The numerous incidents of defeating security measures prompts my cynical slogan: The more secure you make something, the less secure it becomes. Why? Because when security gets in the way, sensible, well-meaning, dedicated people develop hacks and workarounds that defeat the security. Hence the prevalence of doors propped open by bricks and wastebaskets, of passwords pasted on the fronts of monitors or hidden under the keyboard or in the drawer, of home keys hidden under the mat or above the doorframe or under fake rocks that can be purchased for this purpose.
We are being sent a mixed message: on the one hand, we are continually forced to use arbitrary security procedures. On the other hand, even the professionals ignore many of them. How is the ordinary person to know which ones matter and which don’t? The confusion has unexpected negative side-effects. I once discovered a computer system that was missing essential security patches. When I queried the computer’s user, I discovered that the continual warning against clicking on links or agreeing to requests from pop-up windows had been too effective. This user was so frightened of unwittingly agreeing to install all those nasty things from “out there” that all requests were denied, even the ones for essential security patches. On reflection, this is sensible behavior: It is very difficult to distinguish the legitimate from the illegitimate. Even experts slip up, as the confessions reported occasionally in various computer digests I attest.
I recall many years ago when Microsoft proclaimed the end of password management woes with long and memorial Pass Phrases. I personally started to really get annoyed at websites that didn’t allow me to enter spaces or the password length was something small like 16 characters.
As a previous IT Administrator, having to reset so many user passwords because they locked themselves out or just plain forgot their had-to-change-ever-60-days password, I saw first hand the annoyances that most had with passwords.
It wasn’t until just a few years ago that the buzz around complex passwords started to shift to a “false sense of security” statue. Which is very true because I have personally brute-force attacked several passwords (in the name of education, of course).
Seeing how fast my X79 6-core desktop with over 5,760 GPU cores could churn through a few billion password combinations to guess a 20 character TruCrypt volume (it took only 4 hours by the way), the era of complex passwords deterring hackers is over – way way over since this hardware can easily be purchased off the shelf by anyone – and I still have room for another 6000 GPU cores if I ever upgraded. That’s just insane – 12,000 GPU cores in a single machine.
Smart Password Hashing
Now, some password managers are smart. It wasn’t until I read into KeePass’ protection against Dictionary Attacks did I realize a whole ‘nother way of preventing brute-force attacks. KeePass describes their password hashing like this:
You can’t really prevent these [brute-force dictionary] attacks: nothing prevents an attacker to just try all possible keys and look if the database decrypts. But what we can do (and KeePass does) is to make it harder: by adding a constant work factor to the key initialization, we can make them as hard as we want.
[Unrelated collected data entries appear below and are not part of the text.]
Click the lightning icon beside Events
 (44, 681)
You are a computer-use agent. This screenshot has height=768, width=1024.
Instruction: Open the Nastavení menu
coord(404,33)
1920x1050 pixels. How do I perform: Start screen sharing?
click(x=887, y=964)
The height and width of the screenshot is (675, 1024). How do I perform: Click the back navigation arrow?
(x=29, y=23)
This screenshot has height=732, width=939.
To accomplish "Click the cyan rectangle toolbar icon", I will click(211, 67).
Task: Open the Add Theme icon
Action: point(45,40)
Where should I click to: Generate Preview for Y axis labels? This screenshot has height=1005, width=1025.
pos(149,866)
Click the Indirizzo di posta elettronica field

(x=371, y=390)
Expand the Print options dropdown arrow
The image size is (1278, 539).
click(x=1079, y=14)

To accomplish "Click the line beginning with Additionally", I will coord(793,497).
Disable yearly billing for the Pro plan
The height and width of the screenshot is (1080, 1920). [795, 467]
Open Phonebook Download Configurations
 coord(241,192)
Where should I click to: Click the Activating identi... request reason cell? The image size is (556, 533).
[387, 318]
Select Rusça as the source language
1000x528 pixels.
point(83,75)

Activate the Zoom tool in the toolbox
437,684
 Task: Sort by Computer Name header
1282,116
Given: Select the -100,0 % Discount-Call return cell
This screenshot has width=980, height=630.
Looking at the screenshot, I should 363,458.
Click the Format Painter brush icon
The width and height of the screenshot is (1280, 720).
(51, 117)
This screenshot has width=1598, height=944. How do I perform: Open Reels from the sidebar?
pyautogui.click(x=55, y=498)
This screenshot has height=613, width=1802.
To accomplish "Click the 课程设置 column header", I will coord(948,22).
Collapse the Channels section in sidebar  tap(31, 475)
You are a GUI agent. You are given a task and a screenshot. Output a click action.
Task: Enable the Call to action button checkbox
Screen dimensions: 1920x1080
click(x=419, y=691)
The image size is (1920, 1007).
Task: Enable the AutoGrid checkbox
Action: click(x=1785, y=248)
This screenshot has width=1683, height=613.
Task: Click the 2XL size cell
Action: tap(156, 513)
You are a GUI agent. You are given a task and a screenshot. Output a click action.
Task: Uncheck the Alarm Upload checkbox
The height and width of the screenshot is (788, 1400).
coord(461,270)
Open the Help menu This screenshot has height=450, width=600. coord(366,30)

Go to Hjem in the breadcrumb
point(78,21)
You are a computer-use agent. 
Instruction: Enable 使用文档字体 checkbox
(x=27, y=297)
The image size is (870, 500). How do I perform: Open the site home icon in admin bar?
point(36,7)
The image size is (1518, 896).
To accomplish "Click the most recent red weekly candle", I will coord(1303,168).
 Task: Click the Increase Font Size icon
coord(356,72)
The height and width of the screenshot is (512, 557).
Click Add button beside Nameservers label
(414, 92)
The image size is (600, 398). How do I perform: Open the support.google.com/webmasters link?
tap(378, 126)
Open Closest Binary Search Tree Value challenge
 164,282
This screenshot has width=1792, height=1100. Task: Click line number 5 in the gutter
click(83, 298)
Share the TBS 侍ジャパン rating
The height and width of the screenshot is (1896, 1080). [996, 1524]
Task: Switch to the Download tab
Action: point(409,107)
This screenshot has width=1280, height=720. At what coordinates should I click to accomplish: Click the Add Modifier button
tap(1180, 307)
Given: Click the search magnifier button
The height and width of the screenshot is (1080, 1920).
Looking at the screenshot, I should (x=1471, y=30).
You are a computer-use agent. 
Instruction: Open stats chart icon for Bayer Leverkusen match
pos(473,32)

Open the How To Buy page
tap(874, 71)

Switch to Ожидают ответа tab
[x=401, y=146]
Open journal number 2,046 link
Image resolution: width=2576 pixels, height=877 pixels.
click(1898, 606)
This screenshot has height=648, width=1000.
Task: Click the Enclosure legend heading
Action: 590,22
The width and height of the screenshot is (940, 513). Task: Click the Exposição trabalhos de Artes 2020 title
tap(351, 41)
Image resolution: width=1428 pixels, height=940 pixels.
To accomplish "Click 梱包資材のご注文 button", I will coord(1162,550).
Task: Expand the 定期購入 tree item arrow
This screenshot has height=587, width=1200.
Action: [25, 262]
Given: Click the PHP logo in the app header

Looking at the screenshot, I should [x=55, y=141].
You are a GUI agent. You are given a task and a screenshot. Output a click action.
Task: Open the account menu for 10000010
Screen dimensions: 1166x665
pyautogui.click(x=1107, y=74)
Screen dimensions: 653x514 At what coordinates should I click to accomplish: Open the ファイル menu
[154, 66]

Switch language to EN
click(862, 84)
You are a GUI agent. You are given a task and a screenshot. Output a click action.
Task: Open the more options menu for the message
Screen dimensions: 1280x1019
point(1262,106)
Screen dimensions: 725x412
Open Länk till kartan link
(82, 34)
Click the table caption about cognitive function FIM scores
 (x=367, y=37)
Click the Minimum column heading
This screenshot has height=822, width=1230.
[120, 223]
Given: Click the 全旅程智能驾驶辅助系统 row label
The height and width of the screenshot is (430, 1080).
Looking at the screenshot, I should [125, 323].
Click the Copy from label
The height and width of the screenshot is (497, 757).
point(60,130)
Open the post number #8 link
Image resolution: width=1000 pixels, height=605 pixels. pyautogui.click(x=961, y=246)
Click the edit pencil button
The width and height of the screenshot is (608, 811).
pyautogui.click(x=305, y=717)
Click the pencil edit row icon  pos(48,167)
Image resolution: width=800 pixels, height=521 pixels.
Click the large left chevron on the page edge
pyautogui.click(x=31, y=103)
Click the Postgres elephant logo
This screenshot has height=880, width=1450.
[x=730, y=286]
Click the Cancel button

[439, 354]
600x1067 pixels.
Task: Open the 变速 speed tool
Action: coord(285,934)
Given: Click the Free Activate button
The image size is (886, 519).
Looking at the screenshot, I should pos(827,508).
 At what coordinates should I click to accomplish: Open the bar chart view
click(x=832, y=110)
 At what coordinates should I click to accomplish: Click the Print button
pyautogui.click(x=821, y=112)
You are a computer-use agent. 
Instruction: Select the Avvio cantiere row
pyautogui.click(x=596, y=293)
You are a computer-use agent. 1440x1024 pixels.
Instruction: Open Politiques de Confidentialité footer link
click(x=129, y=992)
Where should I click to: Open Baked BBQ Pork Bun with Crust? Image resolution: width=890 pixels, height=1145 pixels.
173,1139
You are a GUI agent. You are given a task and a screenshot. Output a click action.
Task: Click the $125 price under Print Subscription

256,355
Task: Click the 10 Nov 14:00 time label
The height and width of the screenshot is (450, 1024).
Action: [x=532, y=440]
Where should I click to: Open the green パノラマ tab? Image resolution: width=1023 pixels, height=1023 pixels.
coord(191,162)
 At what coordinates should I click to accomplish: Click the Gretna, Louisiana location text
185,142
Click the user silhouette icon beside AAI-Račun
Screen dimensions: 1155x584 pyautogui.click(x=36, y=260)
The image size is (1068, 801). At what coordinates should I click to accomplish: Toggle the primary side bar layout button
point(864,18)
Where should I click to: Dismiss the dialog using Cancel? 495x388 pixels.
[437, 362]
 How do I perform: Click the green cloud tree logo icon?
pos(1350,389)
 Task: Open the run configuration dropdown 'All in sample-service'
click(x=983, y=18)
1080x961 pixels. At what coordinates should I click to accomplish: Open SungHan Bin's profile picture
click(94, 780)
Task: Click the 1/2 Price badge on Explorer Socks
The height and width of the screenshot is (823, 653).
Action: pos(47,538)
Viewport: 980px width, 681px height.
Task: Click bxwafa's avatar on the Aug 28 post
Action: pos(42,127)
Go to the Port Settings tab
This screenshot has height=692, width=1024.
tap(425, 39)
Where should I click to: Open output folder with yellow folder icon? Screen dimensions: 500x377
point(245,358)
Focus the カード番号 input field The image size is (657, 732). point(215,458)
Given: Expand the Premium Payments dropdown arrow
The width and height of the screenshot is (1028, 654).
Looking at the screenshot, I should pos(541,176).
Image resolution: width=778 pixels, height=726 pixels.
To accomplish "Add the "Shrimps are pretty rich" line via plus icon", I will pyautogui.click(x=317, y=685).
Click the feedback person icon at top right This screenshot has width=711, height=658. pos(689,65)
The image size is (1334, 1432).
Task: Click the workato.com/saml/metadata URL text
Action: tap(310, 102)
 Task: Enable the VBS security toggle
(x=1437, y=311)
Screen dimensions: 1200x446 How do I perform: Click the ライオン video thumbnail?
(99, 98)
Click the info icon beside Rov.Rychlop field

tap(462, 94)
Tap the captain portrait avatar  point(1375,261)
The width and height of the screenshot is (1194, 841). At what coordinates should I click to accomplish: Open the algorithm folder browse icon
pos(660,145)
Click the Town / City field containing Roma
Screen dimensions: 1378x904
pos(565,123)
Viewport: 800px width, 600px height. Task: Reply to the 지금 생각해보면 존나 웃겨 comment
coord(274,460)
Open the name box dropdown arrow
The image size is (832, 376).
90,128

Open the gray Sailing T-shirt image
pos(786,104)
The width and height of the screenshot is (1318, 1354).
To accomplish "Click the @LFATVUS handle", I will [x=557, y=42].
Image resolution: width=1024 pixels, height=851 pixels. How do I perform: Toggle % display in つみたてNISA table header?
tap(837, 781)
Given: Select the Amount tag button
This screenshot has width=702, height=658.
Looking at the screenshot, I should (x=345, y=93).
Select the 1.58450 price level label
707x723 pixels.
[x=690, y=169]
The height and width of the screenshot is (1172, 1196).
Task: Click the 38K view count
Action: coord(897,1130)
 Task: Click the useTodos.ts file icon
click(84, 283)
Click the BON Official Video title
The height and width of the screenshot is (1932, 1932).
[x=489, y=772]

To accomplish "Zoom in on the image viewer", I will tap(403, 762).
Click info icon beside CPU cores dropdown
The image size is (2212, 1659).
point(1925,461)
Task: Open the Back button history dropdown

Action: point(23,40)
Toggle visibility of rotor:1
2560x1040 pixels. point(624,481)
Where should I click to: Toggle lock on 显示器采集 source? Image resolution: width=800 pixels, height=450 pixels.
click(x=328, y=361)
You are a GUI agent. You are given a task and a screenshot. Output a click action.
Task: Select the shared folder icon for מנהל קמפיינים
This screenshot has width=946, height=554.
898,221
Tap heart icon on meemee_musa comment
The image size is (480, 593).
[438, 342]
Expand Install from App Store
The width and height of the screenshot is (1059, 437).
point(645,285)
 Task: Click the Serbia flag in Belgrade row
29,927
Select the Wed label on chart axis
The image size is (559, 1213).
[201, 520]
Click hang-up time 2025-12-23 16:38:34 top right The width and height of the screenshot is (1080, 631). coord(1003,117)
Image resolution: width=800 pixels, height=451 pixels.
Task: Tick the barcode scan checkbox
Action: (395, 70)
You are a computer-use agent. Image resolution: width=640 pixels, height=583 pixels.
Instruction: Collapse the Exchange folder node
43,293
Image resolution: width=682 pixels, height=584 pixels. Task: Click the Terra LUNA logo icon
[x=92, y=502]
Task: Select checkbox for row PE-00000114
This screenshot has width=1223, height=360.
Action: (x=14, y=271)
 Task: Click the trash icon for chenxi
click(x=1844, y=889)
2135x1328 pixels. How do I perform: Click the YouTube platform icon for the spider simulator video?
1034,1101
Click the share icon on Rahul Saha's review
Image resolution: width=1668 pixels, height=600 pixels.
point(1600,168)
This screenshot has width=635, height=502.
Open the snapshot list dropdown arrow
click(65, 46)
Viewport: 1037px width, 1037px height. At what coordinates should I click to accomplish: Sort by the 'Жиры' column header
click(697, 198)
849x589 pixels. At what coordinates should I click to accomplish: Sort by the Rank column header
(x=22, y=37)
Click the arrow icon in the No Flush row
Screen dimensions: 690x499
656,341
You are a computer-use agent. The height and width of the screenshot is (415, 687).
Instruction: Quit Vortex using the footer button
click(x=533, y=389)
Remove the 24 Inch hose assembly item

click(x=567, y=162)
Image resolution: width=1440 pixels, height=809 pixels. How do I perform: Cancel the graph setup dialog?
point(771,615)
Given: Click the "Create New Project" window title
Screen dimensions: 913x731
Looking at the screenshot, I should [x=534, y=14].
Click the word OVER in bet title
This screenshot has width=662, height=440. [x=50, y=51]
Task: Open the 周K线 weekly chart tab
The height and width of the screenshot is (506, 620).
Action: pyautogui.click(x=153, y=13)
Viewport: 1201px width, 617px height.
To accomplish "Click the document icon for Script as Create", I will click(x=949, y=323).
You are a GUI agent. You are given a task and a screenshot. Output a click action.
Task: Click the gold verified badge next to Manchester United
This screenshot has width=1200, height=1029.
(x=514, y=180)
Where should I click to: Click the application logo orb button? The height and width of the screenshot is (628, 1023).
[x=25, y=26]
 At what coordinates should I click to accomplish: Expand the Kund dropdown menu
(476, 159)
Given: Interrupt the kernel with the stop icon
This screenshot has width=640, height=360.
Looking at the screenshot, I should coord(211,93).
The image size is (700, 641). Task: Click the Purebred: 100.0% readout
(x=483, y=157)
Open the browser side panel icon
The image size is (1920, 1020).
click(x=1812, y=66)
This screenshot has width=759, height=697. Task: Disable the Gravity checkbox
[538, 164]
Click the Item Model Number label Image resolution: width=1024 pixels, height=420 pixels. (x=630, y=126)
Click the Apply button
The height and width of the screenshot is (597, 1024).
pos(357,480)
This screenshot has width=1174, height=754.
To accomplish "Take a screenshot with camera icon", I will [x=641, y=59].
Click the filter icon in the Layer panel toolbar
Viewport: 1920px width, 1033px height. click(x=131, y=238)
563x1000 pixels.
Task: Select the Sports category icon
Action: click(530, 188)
Please go read the rest of that quote for extreme details. But in short, here is what they do:
- Take your Master password and hash it.
- Hash it another N number of times based on a simple pre-determined algorithm (think: PreviousHash + “A Salt”, PreviousHash + “B Salt”, etc).
The trick that makes this work is that N should be a number of cycles that it takes your computer to compute in about 1 second. By default, they set it to 6000 to allow for older mobile phones to be able to open the password database within about a second or two. But this should be much higher. Like, on a factor of 100,000 times higher.
For example, that same 6-core X79 CPU and 5,760 GPU core desktop I used to crack that 20-character TruCrypt could generate about 18,000,000 passwords each second. But, when I opened KeePass and told it to calculate how many hashes it needed to perform to take at least 1 second on this machine, the answer was 23,000,000.
So how does rehashing 23,000,000 times work, you may ask? Instead of my computer generating 23,000,000 passwords a second in a brute-force attack, it follows a pre-determined algorithm hashing 23,000,000 times to generate only 1 password.
I’ll let that sink in for a moment…
If a hackers machine is busy generating only 1 password per second, the possibility of brute force attacking a database goes from 23,000,000 per second down to just 1 per second.
No hacker in the world is going to continue brute-forcing that database. Most likely they will just look for the NSA backdoors available in everything at that point.
I’ll end with a final quote from our buddy Don from earlier.
Although there is much emphasis on passwords security most break-ins occur through other means. How do thieves break into systems? They usually don’t use brute force. They phish, luring unsuspecting but helpful people to tell them their login name and password. Or they install sniffers on keyboards and record everything that was typed. The strength of passwords is irrelevant if the thief has already discovered it.